In my view, we should rename "hair washing" to "scalp cleaning" – because the primary purpose of washing is to rid your scalp of old oils, dead skin cells, sweat and environmental pollution. I notice clients skipping washes as they think it’s damaging to their locks, when in fact the opposite is true – particularly with flaky scalp, which is worsened by the presence of excess oils. When sebum remains on the skin, they deteriorate and lead to inflammation.

Unfortunately, what your scalp needs and what your hair likes don’t always align, so it’s a delicate equilibrium. However, if you cleanse softly and treat damp strands kindly, it shouldn't harm your hair.

Which options help with shedding?

For genetic thinning in women, start with minoxidil. Scientific support is substantial and tends to work best when compounded with other hair-supportive actives. Should you wish to enhance minoxidil's benefits, or you simply don’t want to or can’t use it, you could try micro-needling (under professional care), and perhaps platelet-rich plasma or light treatments.

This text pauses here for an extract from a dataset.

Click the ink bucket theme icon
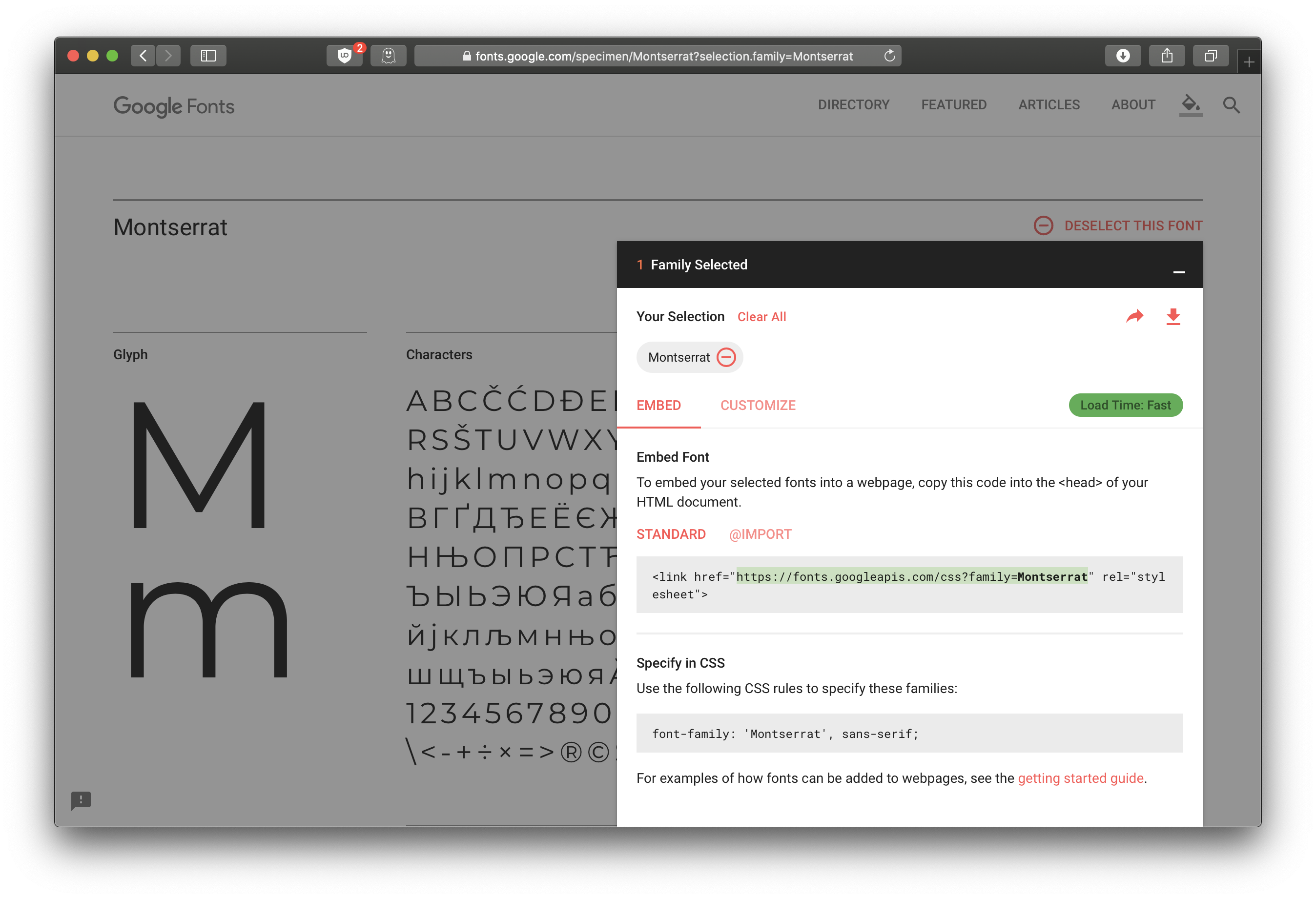 [1190, 105]
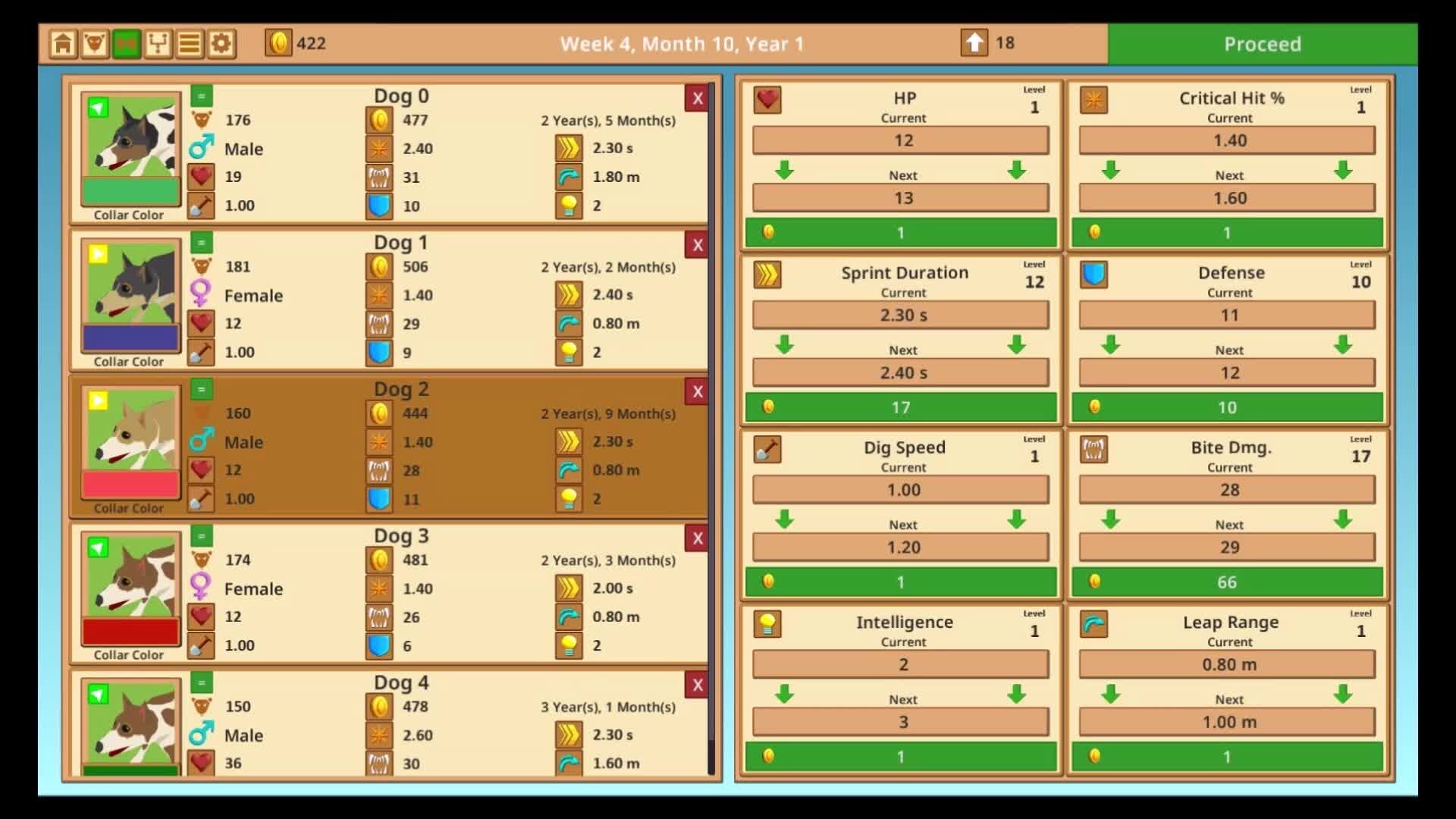
Task: Expand Dog 4's green equals menu
Action: 201,682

In shedding cases, root cause analysis is crucial. Increased hair loss often stems from an underlying issue. In some instances, the trigger is short-term – such as illness, infection or high stress – and it will clear up naturally. In other cases, thyroid imbalances or vitamin/mineral deficiencies are the driving factor – the typical deficiencies involve iron, B12 and vitamin D – and to {treat the hair loss you need to treat the cause|address shedding, target the underlying issue|combat thinning, focus

Kelli Murphy
Kelli Murphy

A passionate historian and science enthusiast with a knack for storytelling and uncovering hidden truths.